■ Given information:
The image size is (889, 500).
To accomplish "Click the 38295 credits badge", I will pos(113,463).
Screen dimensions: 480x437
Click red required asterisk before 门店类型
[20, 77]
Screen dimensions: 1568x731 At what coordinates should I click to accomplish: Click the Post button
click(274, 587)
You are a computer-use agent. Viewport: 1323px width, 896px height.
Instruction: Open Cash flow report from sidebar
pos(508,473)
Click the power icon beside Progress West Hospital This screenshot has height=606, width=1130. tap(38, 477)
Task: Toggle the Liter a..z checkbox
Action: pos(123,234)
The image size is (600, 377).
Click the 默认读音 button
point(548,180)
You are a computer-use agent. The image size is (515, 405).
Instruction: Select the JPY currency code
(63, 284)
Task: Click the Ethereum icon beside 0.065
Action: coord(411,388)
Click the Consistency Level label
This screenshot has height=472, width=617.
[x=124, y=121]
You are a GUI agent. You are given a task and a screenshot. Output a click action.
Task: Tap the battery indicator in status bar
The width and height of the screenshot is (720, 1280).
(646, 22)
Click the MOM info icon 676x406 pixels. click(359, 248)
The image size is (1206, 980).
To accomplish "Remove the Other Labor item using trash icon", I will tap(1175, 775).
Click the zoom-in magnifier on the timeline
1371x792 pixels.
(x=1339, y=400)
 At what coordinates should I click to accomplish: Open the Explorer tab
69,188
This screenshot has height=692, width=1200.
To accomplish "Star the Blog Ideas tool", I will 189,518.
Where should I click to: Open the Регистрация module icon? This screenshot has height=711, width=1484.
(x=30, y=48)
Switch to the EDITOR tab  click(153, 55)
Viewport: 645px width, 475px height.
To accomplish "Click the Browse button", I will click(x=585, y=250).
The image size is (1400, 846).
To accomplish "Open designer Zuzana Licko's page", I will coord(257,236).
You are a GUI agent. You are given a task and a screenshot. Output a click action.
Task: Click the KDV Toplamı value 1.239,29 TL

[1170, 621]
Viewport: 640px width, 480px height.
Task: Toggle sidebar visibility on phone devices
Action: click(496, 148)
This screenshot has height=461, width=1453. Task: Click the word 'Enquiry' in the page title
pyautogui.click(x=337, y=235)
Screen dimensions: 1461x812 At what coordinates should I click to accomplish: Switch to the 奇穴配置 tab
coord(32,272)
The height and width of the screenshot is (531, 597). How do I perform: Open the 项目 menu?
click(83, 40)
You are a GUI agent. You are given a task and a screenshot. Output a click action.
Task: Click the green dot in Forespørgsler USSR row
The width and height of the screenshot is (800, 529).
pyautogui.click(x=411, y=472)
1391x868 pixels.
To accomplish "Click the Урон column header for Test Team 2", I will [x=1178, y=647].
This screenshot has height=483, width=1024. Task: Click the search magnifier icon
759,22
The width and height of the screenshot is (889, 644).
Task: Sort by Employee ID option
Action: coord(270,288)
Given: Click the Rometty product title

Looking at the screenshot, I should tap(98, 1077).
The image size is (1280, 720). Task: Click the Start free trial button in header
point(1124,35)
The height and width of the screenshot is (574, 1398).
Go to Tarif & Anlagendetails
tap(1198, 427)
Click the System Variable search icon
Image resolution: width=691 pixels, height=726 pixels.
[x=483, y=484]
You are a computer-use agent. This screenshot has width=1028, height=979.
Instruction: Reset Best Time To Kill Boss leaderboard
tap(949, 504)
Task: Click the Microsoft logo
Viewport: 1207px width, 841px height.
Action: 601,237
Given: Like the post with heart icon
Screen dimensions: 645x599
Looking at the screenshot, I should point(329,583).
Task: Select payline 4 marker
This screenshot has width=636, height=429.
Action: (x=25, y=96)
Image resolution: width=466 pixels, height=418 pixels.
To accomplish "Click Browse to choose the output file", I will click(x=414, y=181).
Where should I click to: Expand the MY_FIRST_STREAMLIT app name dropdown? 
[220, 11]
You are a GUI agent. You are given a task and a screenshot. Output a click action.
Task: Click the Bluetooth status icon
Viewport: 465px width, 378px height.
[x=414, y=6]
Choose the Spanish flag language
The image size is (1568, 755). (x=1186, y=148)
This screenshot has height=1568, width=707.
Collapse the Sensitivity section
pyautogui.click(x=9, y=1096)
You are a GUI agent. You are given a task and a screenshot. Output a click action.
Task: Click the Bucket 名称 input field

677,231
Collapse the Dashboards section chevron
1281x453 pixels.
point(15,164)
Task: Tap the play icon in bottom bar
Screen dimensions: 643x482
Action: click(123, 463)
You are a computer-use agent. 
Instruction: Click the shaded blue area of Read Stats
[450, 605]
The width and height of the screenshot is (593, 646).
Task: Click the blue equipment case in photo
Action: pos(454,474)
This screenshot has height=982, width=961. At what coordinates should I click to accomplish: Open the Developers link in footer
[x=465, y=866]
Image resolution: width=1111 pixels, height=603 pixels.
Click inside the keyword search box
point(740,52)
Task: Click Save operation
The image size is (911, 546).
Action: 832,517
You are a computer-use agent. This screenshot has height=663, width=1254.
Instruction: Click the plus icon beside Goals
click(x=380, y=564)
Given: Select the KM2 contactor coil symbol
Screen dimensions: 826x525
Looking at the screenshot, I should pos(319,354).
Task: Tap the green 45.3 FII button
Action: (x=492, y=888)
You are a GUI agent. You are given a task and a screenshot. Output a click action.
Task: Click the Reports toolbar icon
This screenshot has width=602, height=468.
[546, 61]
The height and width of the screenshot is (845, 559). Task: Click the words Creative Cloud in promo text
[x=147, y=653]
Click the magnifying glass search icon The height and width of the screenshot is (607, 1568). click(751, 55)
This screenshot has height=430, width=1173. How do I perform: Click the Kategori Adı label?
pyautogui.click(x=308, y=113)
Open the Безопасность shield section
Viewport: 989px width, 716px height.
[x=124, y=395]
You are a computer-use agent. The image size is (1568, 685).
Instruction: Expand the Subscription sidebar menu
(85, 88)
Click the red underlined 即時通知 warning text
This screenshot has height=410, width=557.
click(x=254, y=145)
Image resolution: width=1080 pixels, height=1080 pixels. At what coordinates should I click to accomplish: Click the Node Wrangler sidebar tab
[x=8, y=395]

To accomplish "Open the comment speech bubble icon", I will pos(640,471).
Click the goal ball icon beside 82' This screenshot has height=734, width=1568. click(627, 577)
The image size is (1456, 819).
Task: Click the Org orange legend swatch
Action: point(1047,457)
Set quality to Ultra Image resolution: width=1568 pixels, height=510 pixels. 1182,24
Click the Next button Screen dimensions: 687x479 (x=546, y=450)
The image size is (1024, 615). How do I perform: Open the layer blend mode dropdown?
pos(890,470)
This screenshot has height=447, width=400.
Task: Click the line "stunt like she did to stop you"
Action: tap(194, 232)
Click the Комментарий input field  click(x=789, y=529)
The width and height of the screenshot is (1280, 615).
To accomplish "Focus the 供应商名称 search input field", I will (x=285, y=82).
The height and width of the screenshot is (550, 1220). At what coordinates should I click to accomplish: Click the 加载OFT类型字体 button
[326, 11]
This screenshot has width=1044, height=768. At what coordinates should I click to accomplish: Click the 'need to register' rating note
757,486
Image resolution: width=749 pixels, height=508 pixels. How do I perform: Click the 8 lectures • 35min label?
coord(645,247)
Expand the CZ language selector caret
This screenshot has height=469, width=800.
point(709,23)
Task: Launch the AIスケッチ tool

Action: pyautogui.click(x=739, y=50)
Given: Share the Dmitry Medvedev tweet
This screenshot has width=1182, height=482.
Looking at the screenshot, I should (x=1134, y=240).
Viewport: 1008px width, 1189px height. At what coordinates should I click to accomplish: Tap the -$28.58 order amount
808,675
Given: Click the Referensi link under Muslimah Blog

■ Instructions to follow: The lines to copy are those in the listing that contain the word "computer".

■ Solution:
You are a computer-use agent. Viewport: 1323px width, 896px height.
You are a computer-use agent. The image size is (515, 405).
You are a computer-use agent. This screenshot has width=1028, height=979.
You are a computer-use agent. 
You are a computer-use agent. This screenshot has height=663, width=1254.
You are a computer-use agent. The image size is (1568, 685).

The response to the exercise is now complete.